Indexing is an easy way to identify and gauge important subgroups and outliers. An index is simply a ratio of percentages: the percentage of a survey subgroup on a measure compared to the percentage of the general survey population on the same measure. An index score of 1.00 means that the subgroup exactly matches the general population on that measure.

Here’s an example, using the relationship of education level and brand perception. Let’s suppose you’ve found the following information in your analysis:

  • Across your entire survey, 63 percent of respondents viewed your brand favorably or very favorable.
  • Among those with at least some college education, 71 percent viewed your brand favorably or very favorably.
  • Among those who had completed a four-year college degree, 76 percent viewed your brand favorably or very favorably.

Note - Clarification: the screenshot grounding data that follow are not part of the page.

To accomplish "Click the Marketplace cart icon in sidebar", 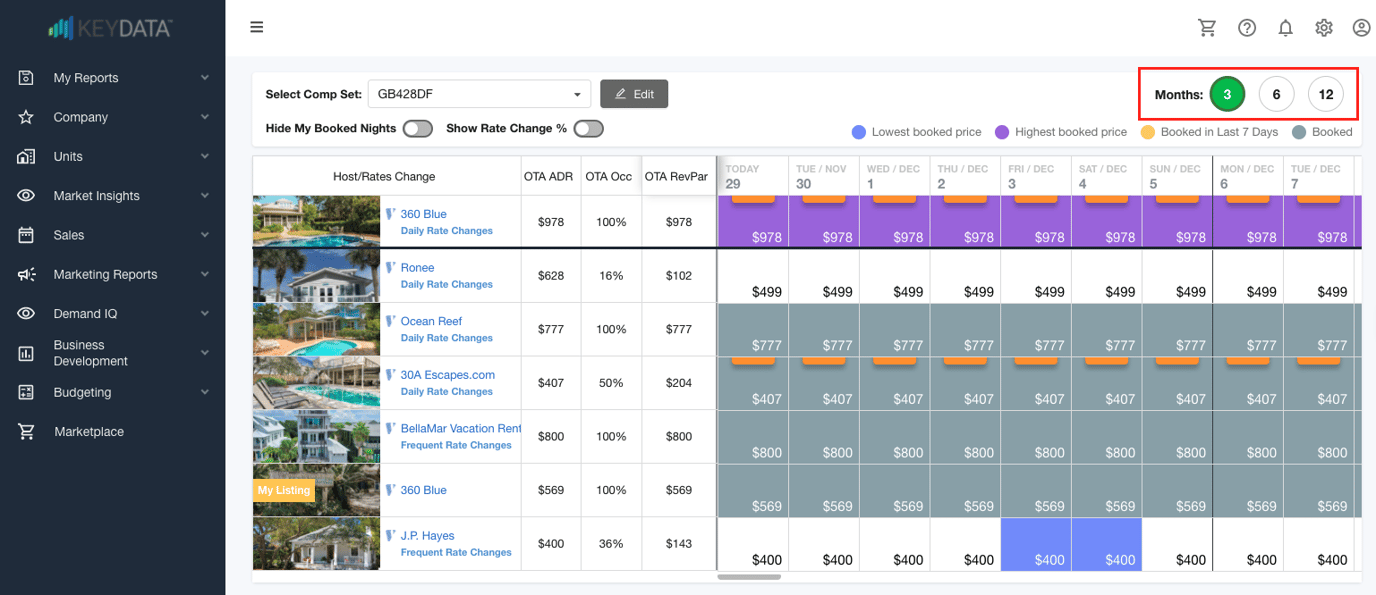I will click(27, 432).
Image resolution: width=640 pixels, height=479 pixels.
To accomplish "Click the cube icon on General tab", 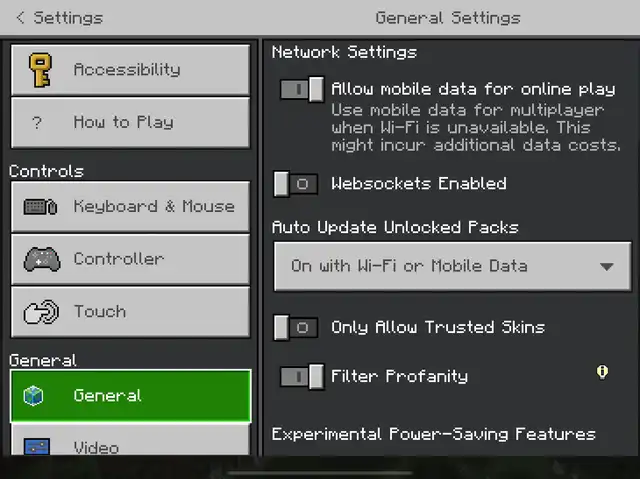I will (x=33, y=396).
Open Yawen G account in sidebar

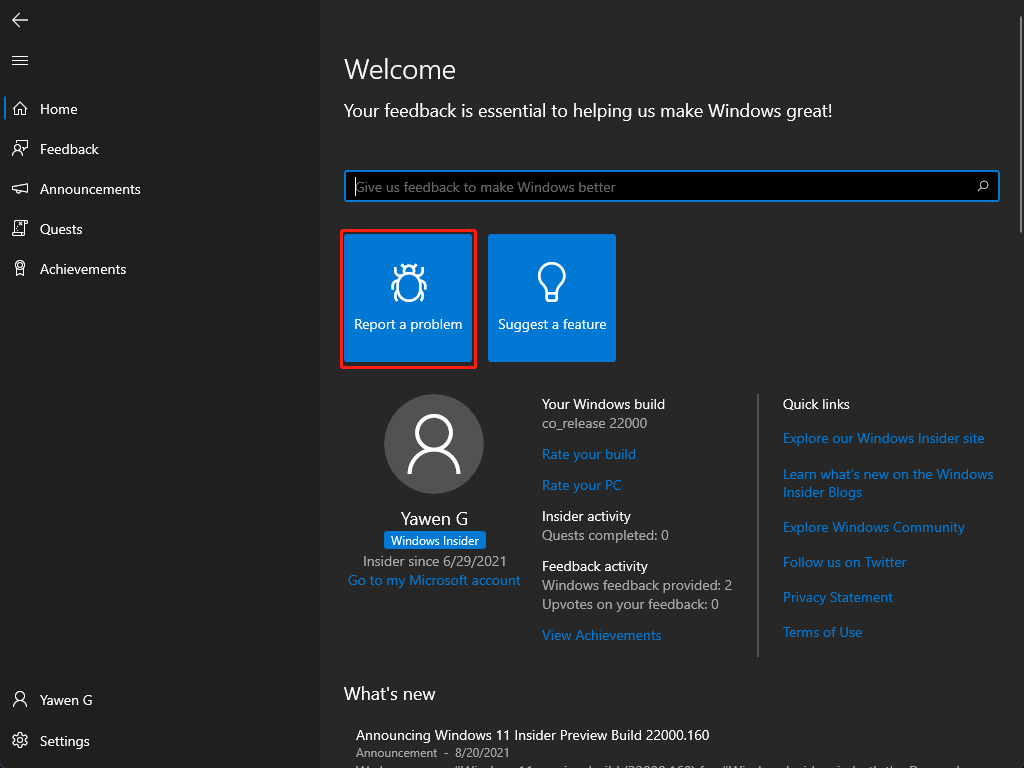65,700
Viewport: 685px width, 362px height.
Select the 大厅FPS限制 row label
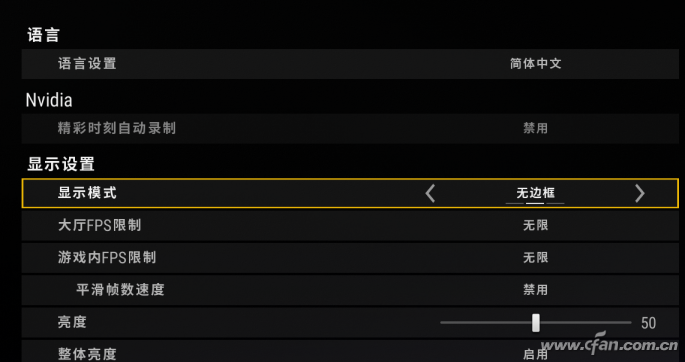click(99, 225)

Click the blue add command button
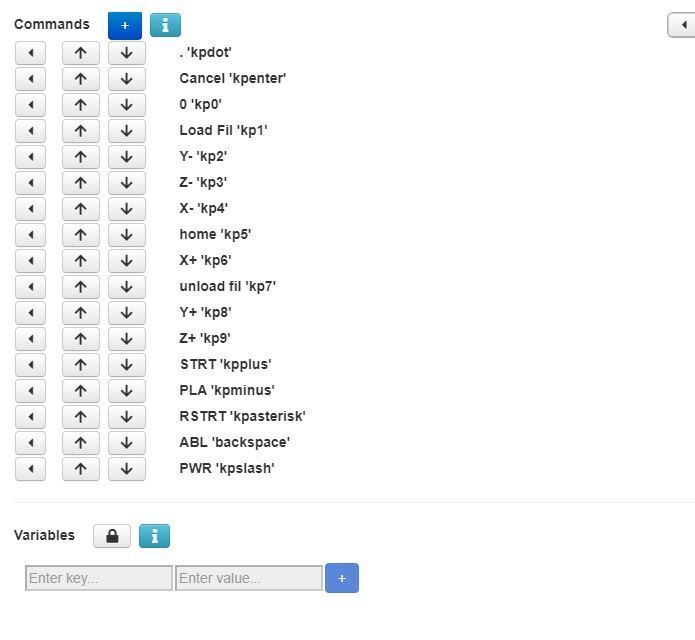click(124, 25)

Expressed as an index, those with some college compared to all survey respondents is 71:63. If you divide 71 by 63, you get 1.127. You can then say that those with some college education are 12.7 percent more likely than the general population of the survey to view your brand favorably or very favorably.

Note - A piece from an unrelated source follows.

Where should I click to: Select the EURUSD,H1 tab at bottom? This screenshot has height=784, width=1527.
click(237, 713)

The index of those with a four-year degree is 76:63, or 1.206. That means these degree holders are 20.6 percent more like to view your brand favorably.

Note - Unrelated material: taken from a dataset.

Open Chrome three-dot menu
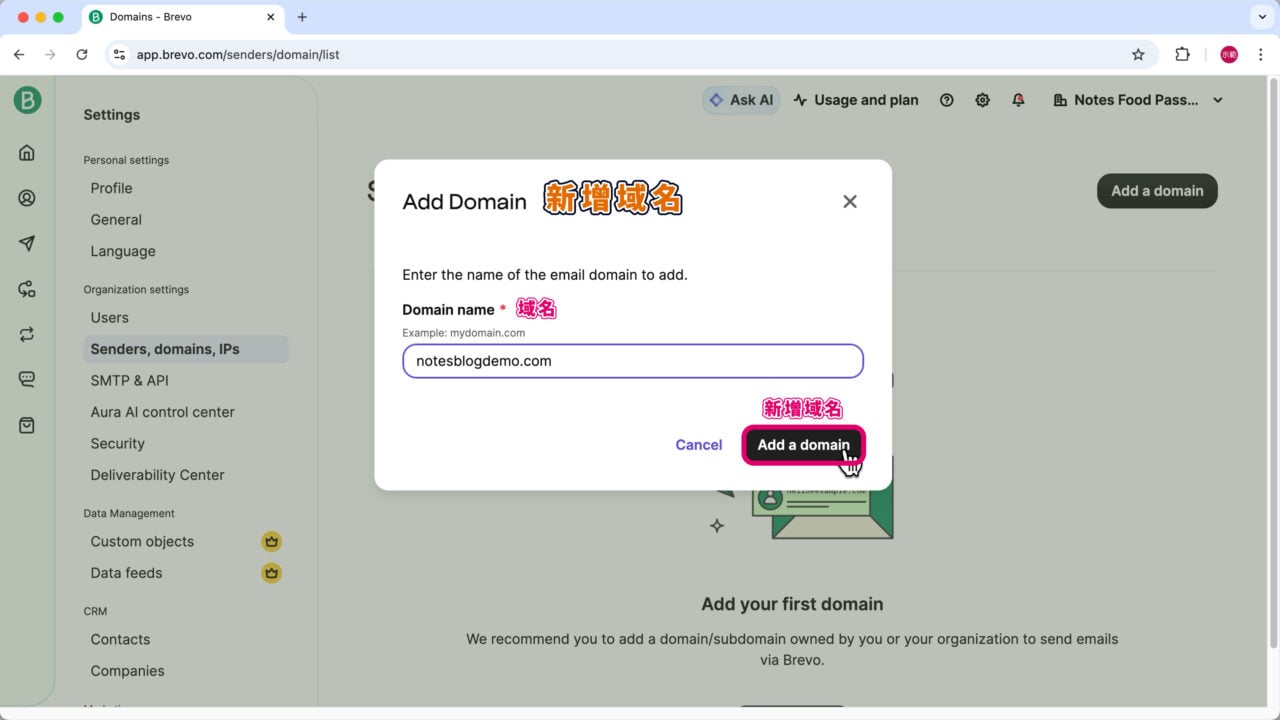Screen dimensions: 1280x720 1260,55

Of course, indexes can be negative as well, when a subgroup scores lower than the general population.

How you assign significance to index scores can be subjective. You can determine that you’ll only investigate further those indexes that are, say, 15 percent above or below the norm.

In the case of our example, you’d then do further research on the respondents with a four-year college degree, to see what else you might glean about them as a group. You could do more in-depth analysis of their responses, conduct phone interviews with individuals, or hold focus groups.

Your goal would be to discover why this group has a higher-than-normal opinion of your brand, and how you might exploit that fact. You might decide to try attracting more college degree holders or replicating the salient conditions of college degree holders among other subgroups in your general audience.

Indexing gives you a comparative power that you don’t get with other simple statistics alone like minimum, maximum, average, percentage, and mode, and yet is easy to calculate and understand. Indexes can point the way to further discovers about your brand and your audience.